▸ **Things to do**
1) From the forum discussion about freehandling venomous snakes, reproduce the passage between "Yes, this may" and "stung by a ray?", inclusive, word for word.
2) Carry on the forum discussion about freehandling venomous snakes, starting right after its last sentence.

----- Document excerpt

Peter Zürcher wrote:
Quote :
Luke Yeomans got bitten during routine maintenance, not while freehandling.

Yes, this may be, Wolfgang, but it can't be taken (and i don't think you do) neither as an excuse or a legitimation for freehandling nor does it make freehandling better in any way.

Didn't we all expect that Steve Irwin might be bitten by a Taipan, a Mamba or any other venomous snake some day instead of beeing stung by a ray?

I know, as a long experienced keeper (with a handful of bites during my career) that most bites happen while doing simple routine maintenance, on the other hand i wonder why almost every bitten freehandler claims that it did not happen while performing his risky actions.

You are right, I certainly don't endorse the freehandling, and more especially the showing-off of freehandling, especially because it could lead those without experience to try it out.

----------
----- Entries shown

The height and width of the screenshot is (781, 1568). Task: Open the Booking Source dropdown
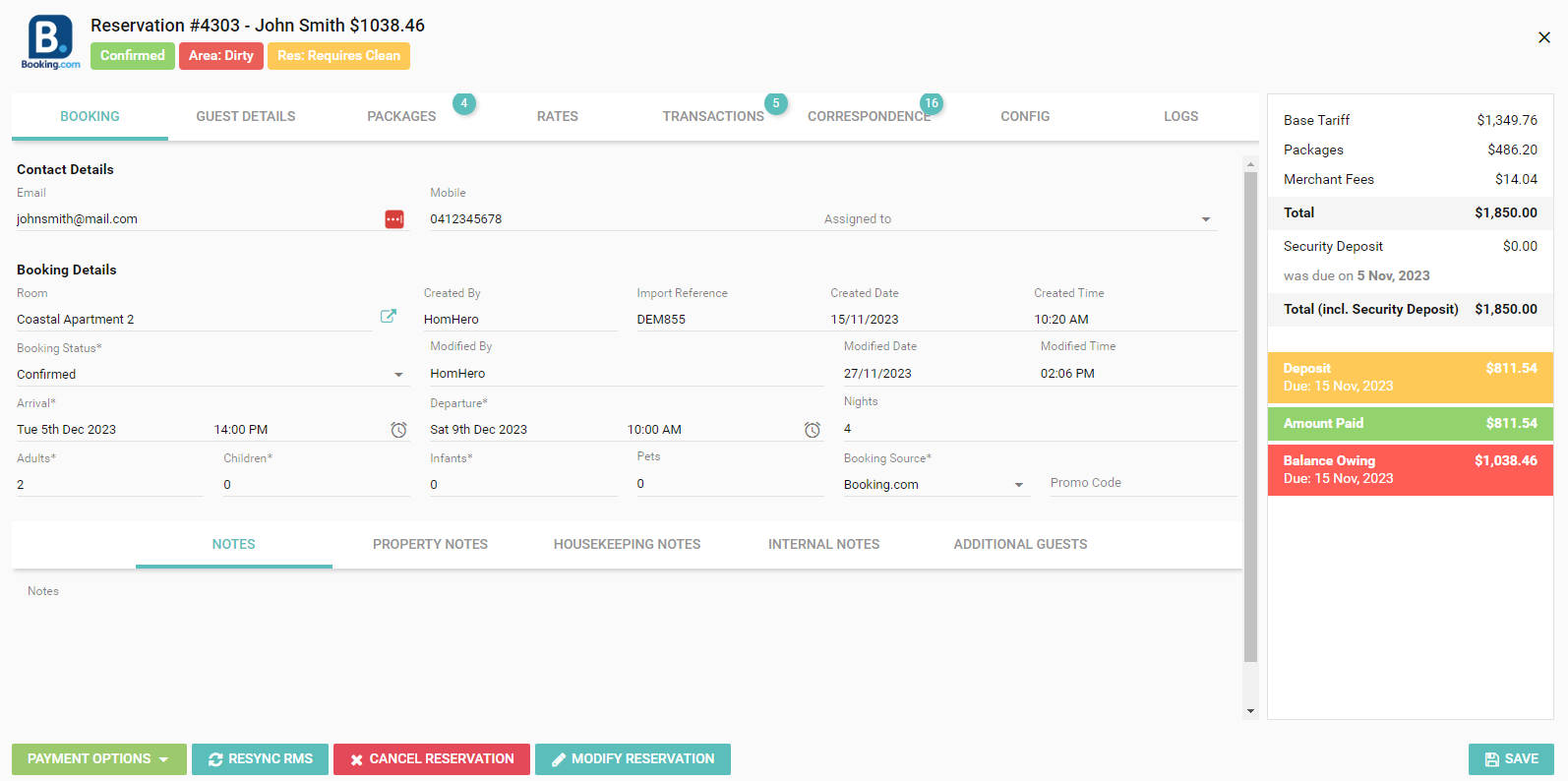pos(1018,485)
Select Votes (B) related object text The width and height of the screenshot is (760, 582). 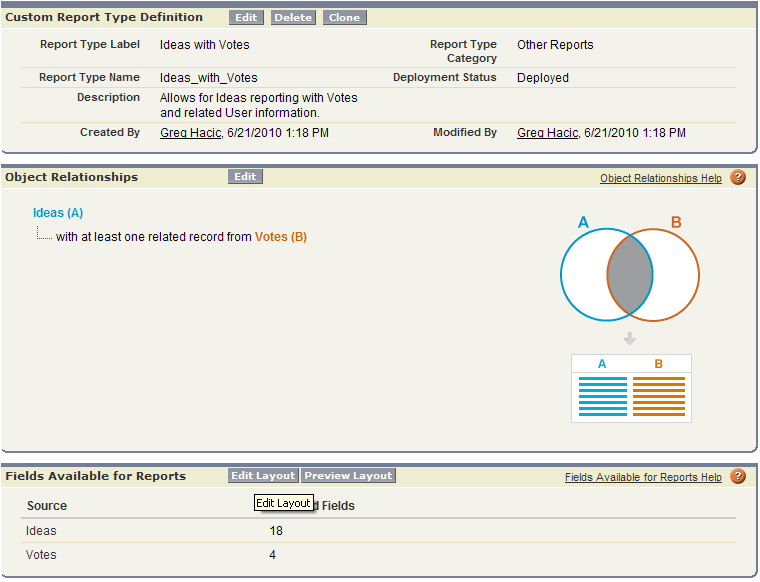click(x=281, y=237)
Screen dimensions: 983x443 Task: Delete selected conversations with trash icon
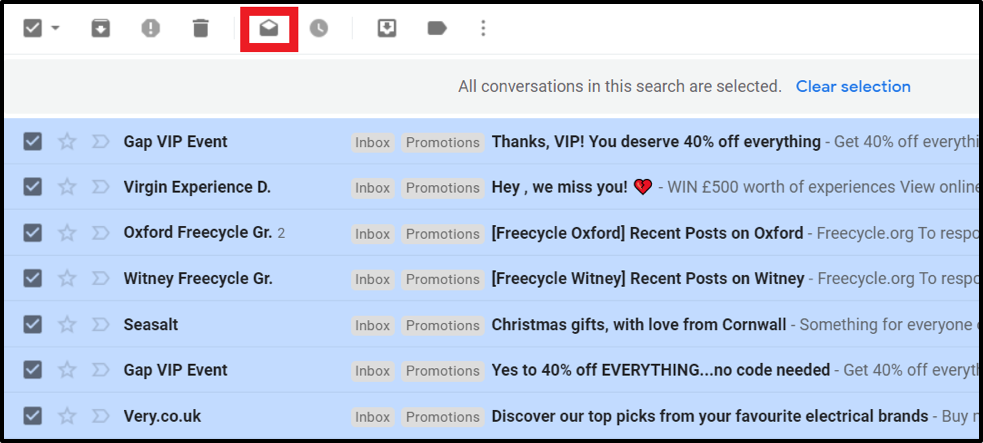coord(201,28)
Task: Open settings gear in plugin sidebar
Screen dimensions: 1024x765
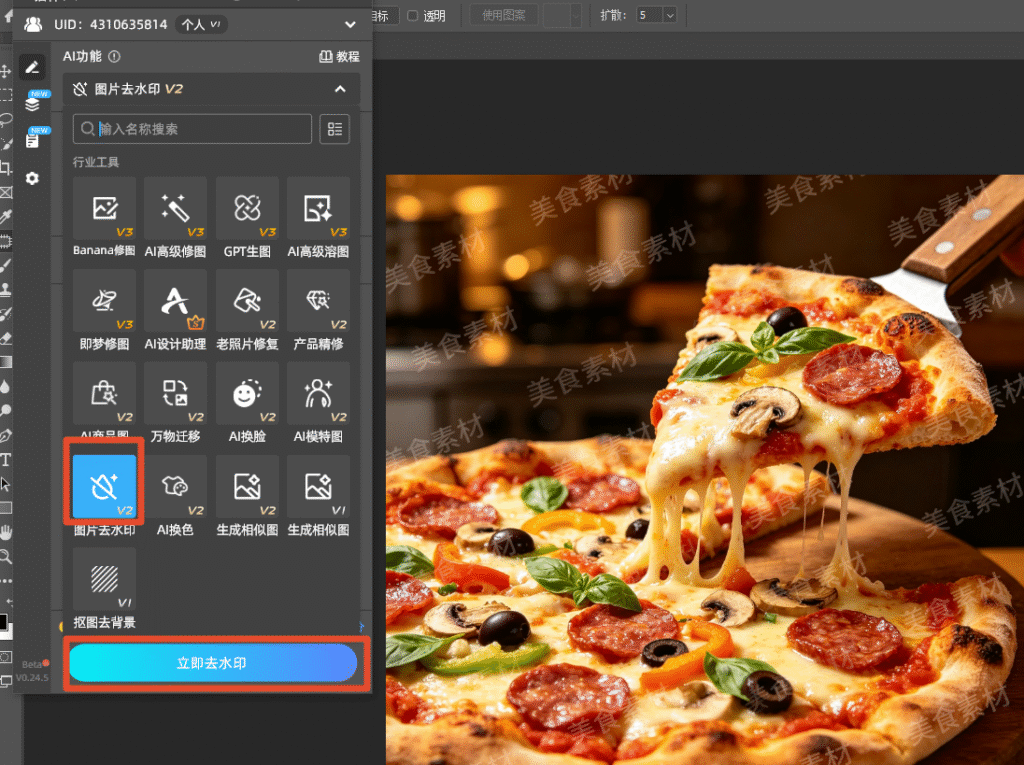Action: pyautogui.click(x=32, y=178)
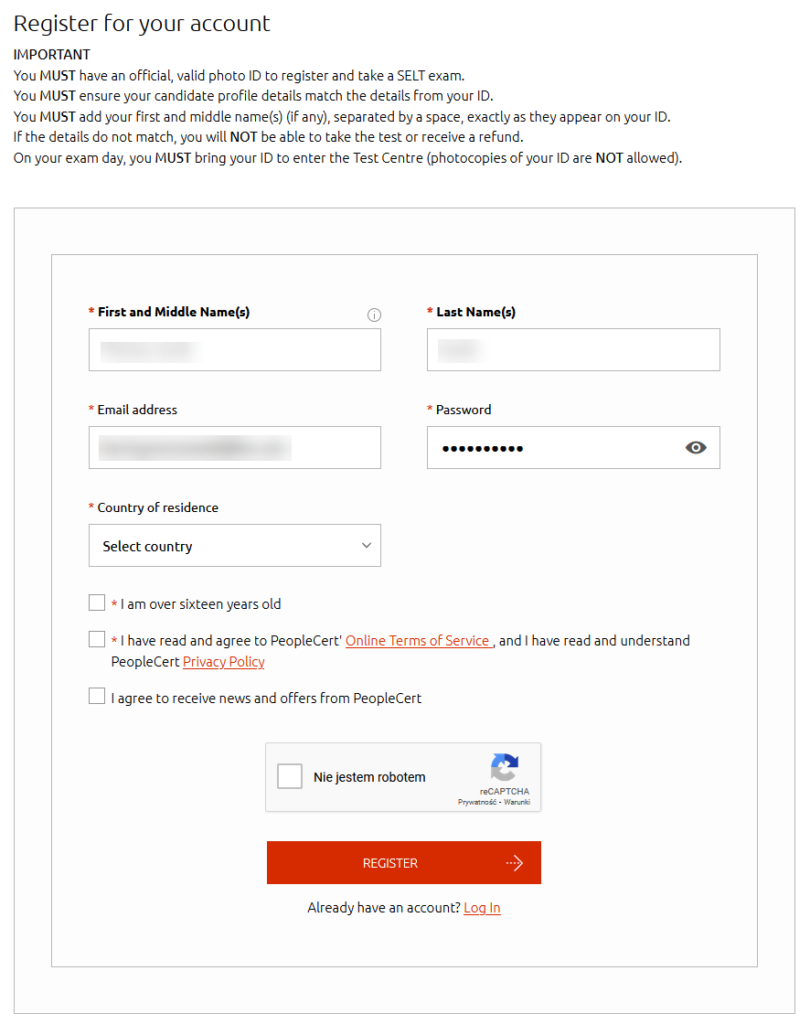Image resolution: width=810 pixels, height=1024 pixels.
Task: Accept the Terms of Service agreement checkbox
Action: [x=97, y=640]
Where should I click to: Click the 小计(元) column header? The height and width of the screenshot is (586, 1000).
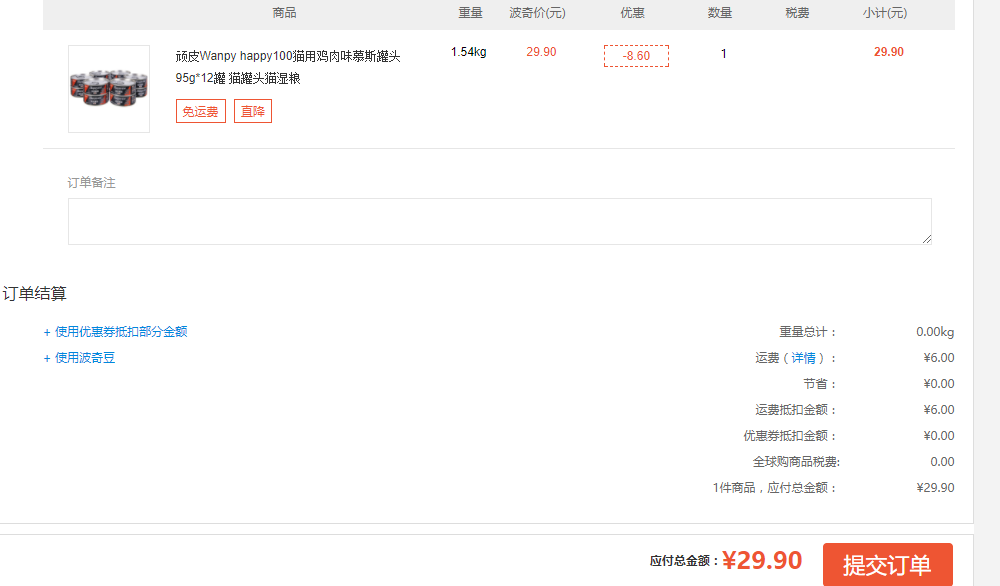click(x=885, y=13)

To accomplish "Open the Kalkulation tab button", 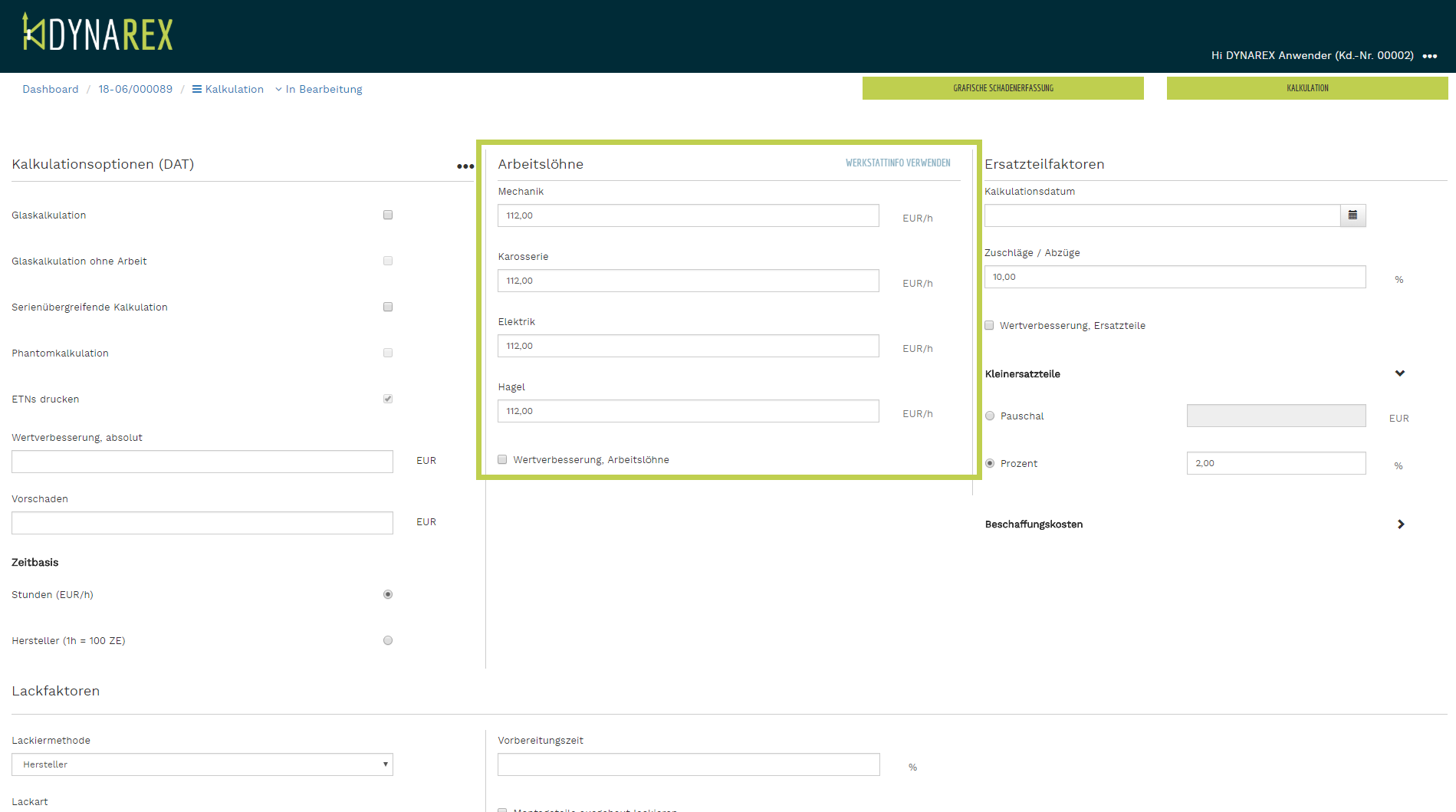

----------

▸ **Answers below**
1)
Yes, this may be, Wolfgang, but it can't be taken (and i don't think you do) neither as an excuse or a legitimation for freehandling nor does it make freehandling better in any way.

Didn't we all expect that Steve Irwin might be bitten by a Taipan, a Mamba or any other venomous snake some day instead of beeing stung by a ray?

2)
Regarding bites to habitual freehandlers, in many cases we will never truly know how they got bitten, whether while freehandling (followed by denial) or during routine activities. At a guess, it seems highly likely that *some* of the denials will be untrue (just like nobody would openly admit to getting bitten while under the influence of alcohol or drugs, yet we know it happens all the time), but quite possibly in a substantial proportion of cases, the bites really did happen during routine activities. I find it interesting that, even taking account the bites of unknown causation, a lot of routine freehandlers do seem to get away with their activities for a remarkably long time. In the case of some recent high-profile bites, I have been surprised that it has taken as long as it did for the person concerned to be bitten. Clearly, many do know what they are doing and are highly skilled at it. Steve Irwin is the perfect example: he did things most of us would regard as foolhardy, yet he was fine when he worked with animals he was familiar with. He died while doing something seemingly simple and innocuous with an animal that he was much less familiar with.

Interesting topic.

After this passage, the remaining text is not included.